Our Palm and Passion gospels may leave us with more questions than answers when we examine them closely…

Firstly as we hear of Jesus’s not-so-quiet entry into the city, his intentions are clear to all around. He is known. His work of ministry has been well documented across the land and people come out in droves to welcome this man, the messiah. But, witness such as this can be – and in Jesus’ case, most certainly is – costly. As the tales go on, we hear how the disciples scattered and left him. I wonder, how do we let others know that our intention is to be and remain a disciple of Jesus? How do we demonstrate this? But crucially, what is the cost and are we prepared to pay it?
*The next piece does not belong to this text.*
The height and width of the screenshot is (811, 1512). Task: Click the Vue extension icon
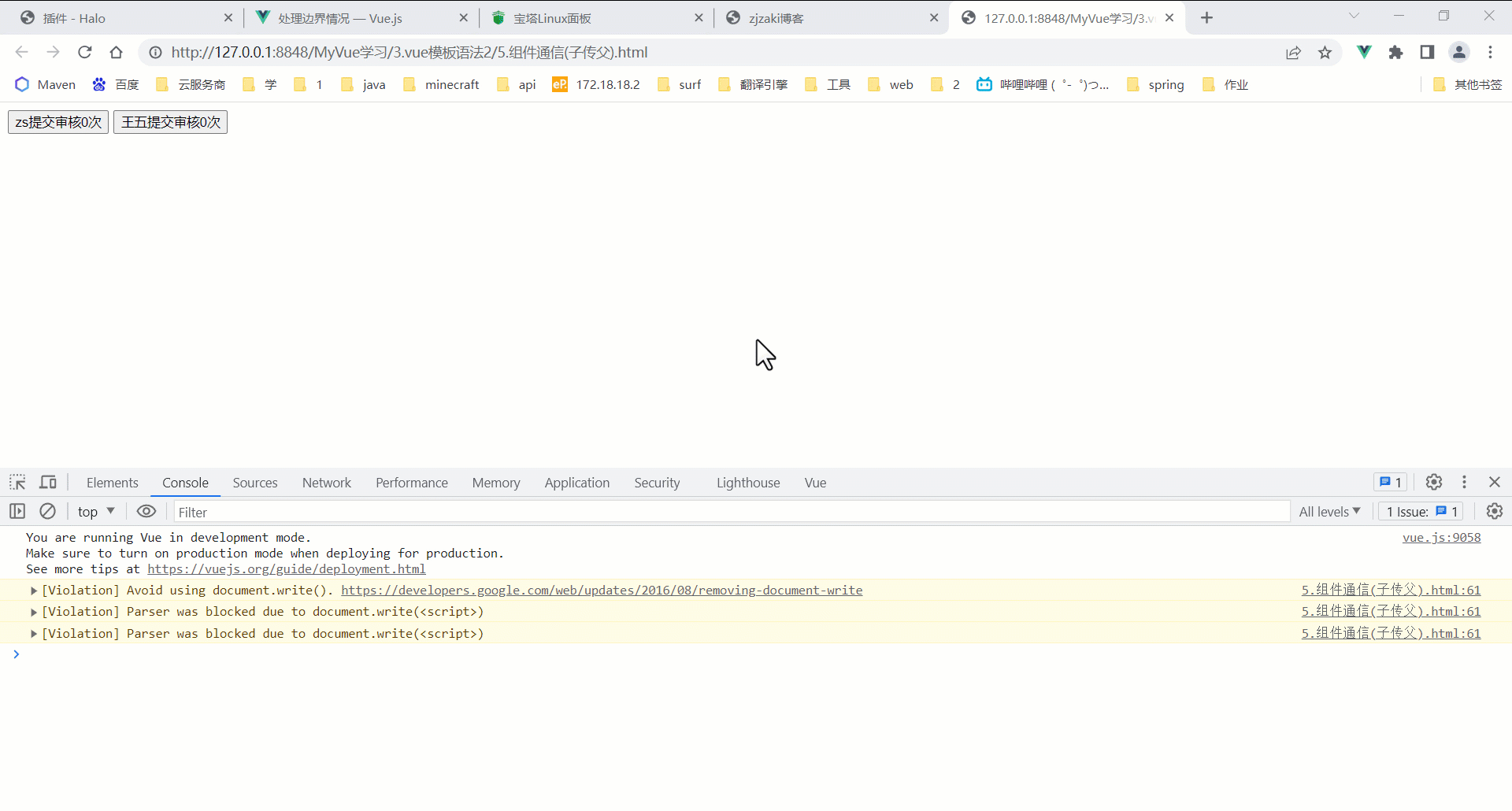point(1364,52)
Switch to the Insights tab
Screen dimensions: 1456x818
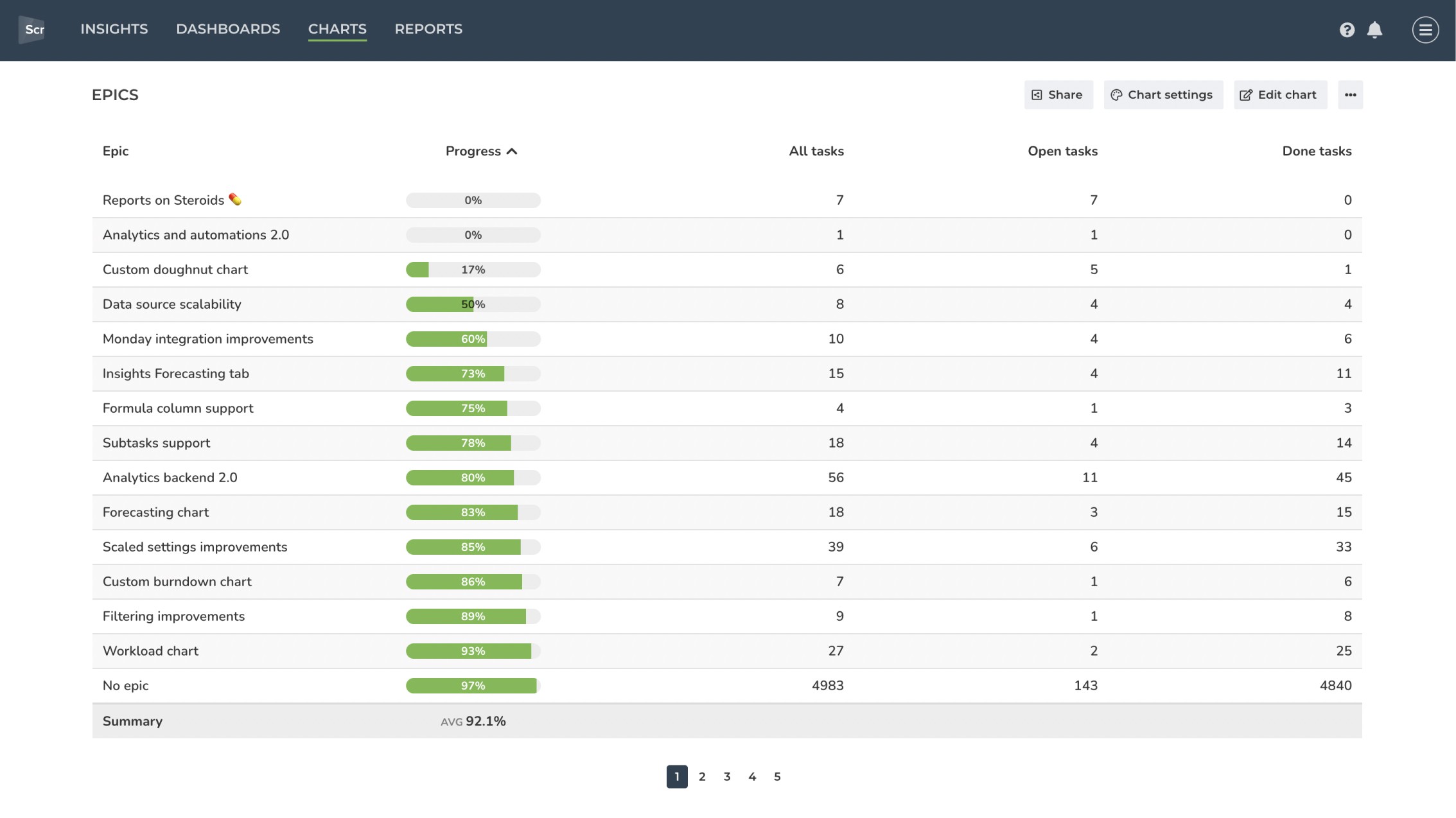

Maybe you have bigger questions about this whole narrative. How do you feel about Jesus making such a triumphal entry into Jerusalem? What do you think about the pomp and circumstance, the courting of adoration? How does this square up with the image of ‘Gentle Jesus, meek and mild’, which some of us were taught in the past? Which is the real Jesus? Perhaps we need a shift in perspective. Jesus’ procession was not a show of power or military might that the Romans then, or any nation today, might wish to portray. The adoration of the crowd seems to have been spontaneous rather than incited. What was it about Jesus that invited this response?

The main questions that we should leave with today though is where do I see myself in all this, and how does my life reflect that? Am I amongst the crowd that then drops away? Am I one of the disciples that scatters as things get tough? Am I able to go back to Jesus and say ‘I have sinned and denied you, please forgive me’? We alone can answer those.